Les résultats ont démontré de manière significative que la perception du féminisme est effectivement influencée par les connaissances qu’ont les répondantes sur celui-ci. Il s’avère ainsi que les femmes qui connaissent moins le mouvement des femmes sont les plus susceptibles de ne pas être en faveur du féminisme. Il existerait donc un lien entre la connaissance du mouvement des femmes et la position idéologique des femmes à l’égard du féminisme.

Ainsi les 10 répondantes les moins intéressées par le féminisme ont obtenu une moyenne de 37% à un test conçu pour mesurer leur connaissance du mouvement des femmes. En contrepartie, les 10 répondantes les plus intéressées par le féminisme ont obtenu une moyenne de 66% à ce même test. On pourrait donc avancer que la connaissance qu’ont les répondantes du mouvement des femmes influence leurs perceptions du féminisme.

Il semblerait aussi que l’intérêt des répondantes pour le féminisme soit directement lié à leur perception et à leur expérience du sexisme.
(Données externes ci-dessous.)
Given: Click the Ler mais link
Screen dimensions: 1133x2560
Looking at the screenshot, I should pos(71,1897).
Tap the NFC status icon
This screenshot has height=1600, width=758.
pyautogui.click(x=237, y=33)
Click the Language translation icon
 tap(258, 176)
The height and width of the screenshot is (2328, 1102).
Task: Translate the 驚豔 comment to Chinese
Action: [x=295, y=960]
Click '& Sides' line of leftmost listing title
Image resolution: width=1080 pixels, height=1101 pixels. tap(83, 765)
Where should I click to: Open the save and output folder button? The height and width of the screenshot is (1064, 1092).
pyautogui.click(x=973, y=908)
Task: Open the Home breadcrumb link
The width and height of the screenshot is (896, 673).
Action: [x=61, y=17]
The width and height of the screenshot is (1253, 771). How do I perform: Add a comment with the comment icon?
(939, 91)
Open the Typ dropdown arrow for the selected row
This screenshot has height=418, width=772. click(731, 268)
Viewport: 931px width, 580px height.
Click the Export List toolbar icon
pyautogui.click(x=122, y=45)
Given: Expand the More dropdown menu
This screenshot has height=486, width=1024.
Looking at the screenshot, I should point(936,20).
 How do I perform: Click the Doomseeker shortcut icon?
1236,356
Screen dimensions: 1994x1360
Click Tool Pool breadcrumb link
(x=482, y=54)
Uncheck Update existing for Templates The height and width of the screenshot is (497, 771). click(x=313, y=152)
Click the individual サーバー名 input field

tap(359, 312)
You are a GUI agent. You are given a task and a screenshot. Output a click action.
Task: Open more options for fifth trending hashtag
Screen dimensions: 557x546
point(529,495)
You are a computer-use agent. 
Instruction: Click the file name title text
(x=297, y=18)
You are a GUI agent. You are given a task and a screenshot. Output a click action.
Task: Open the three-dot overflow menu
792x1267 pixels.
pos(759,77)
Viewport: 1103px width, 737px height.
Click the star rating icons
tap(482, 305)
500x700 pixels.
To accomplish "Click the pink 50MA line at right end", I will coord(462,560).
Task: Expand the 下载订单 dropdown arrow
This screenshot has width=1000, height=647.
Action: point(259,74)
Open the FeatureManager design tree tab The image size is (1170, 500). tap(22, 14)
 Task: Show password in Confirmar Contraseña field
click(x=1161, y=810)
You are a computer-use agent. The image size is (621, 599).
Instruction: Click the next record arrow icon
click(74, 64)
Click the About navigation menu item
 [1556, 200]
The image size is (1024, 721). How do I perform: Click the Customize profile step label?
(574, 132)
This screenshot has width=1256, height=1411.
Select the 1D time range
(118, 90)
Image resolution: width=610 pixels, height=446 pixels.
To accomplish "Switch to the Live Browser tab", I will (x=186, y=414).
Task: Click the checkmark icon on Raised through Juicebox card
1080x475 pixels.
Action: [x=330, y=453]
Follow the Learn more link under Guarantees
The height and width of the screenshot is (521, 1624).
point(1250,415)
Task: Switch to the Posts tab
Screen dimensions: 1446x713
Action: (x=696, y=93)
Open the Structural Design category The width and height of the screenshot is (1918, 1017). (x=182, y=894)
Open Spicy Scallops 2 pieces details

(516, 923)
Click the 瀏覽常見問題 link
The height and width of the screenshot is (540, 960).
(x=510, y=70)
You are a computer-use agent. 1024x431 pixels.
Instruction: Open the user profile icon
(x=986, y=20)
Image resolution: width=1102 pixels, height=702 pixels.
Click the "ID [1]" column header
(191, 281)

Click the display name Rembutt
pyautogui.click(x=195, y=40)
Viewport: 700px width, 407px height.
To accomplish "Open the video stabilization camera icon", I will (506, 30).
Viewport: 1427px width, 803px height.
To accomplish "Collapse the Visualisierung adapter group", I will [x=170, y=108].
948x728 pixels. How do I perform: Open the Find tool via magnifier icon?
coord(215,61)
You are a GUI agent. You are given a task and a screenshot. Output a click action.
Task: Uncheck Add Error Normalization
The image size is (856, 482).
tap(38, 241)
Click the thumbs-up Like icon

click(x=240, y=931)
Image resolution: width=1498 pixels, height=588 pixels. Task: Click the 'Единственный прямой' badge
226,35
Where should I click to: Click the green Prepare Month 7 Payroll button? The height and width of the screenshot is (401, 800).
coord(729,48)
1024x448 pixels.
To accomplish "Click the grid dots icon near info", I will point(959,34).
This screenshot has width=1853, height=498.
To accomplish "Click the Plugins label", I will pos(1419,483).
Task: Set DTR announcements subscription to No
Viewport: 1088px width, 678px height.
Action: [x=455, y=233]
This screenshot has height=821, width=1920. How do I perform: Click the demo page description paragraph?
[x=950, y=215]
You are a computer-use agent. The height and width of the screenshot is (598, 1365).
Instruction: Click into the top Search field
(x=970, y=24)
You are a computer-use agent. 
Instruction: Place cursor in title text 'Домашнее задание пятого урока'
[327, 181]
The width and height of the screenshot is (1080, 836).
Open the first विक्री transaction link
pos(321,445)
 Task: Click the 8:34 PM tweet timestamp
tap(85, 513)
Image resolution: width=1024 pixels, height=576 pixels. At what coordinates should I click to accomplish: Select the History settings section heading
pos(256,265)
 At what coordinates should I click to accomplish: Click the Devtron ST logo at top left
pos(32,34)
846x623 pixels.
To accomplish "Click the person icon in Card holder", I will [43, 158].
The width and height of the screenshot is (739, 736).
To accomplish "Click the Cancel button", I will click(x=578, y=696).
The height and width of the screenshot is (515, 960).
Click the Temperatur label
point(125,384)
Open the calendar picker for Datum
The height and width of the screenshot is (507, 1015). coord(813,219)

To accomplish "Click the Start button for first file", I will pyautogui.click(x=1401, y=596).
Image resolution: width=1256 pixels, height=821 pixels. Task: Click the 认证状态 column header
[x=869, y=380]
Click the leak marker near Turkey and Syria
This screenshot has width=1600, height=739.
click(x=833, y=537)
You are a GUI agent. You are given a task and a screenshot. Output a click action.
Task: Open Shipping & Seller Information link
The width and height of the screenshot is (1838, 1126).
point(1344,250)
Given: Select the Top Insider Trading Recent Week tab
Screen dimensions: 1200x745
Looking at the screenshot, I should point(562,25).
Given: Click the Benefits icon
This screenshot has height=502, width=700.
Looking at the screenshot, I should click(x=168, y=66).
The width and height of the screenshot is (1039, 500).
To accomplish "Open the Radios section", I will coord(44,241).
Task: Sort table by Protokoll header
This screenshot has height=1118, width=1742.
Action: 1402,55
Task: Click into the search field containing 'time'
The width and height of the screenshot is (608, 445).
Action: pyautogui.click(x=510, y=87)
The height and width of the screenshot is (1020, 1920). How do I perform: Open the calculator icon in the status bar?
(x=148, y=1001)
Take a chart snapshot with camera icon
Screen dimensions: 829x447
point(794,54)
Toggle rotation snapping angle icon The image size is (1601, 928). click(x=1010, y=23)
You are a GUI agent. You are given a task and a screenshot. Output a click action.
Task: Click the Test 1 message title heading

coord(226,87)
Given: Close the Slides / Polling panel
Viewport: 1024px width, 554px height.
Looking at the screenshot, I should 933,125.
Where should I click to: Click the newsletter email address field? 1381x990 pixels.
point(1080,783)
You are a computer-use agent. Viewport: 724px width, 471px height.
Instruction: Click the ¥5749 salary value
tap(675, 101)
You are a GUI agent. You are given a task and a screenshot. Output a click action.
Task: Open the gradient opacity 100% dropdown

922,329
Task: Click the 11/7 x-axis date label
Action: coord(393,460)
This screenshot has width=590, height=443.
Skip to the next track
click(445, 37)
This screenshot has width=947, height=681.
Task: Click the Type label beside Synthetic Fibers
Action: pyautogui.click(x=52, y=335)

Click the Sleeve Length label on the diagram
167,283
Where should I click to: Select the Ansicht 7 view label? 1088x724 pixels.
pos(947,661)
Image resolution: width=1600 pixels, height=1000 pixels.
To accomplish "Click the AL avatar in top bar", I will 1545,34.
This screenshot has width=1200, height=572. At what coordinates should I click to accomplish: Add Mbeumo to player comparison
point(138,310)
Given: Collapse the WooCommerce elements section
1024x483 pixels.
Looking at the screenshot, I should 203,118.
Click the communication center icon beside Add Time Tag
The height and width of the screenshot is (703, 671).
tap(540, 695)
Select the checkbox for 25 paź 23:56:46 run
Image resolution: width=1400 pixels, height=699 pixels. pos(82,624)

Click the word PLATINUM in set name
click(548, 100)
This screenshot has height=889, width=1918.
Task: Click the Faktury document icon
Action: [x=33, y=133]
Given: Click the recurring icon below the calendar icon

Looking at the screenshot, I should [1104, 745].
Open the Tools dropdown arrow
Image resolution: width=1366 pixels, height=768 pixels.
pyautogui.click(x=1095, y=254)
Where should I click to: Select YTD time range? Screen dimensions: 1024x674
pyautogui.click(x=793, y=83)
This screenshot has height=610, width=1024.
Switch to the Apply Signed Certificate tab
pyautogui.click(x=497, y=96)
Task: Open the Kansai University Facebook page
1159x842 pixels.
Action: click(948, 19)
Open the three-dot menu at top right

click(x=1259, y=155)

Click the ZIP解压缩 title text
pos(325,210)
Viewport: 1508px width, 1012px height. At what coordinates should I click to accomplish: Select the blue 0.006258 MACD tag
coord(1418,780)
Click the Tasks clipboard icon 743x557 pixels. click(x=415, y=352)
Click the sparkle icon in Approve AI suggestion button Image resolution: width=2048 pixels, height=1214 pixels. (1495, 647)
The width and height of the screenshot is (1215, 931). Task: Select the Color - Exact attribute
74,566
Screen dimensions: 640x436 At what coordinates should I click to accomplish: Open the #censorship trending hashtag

En effet, les répondantes qui déclarent ne jamais avoir été victimes de sexisme sont celles qui ont un intérêt moyen pour le féminisme (autour de 43%), tandis que les répondantes qui déclarent avoir été souvent victimes de sexisme ont un intérêt assez élevé pour le mouvement (69%).

La marge d’erreur de ce sondage réalisé auprès de 50 répondantes de l’Université de Montréal ne permet pas d’affirmer hors de tout doute que ces résultats se vérifieraient auprès de l’ensemble des étudiantes. Mais il s’agit ici sans contredit d’un excellent point de départ pour des recherches ultérieures qui pourraient entre autres vérifier l’interprétation proposée par l’équipe de recherche. Car s’il peut s’avérer fondé qu’une meilleure connaissance du mouvement des femmes suscite chez les étudiantes une opinion plus positive du féminisme, il se peut aussi que les répondantes ayant un plus grand intérêt pour les idées féministes se soient renseignées davantage sur le sujet, ce qui expliquerait les résultats obtenus dans cette enquête.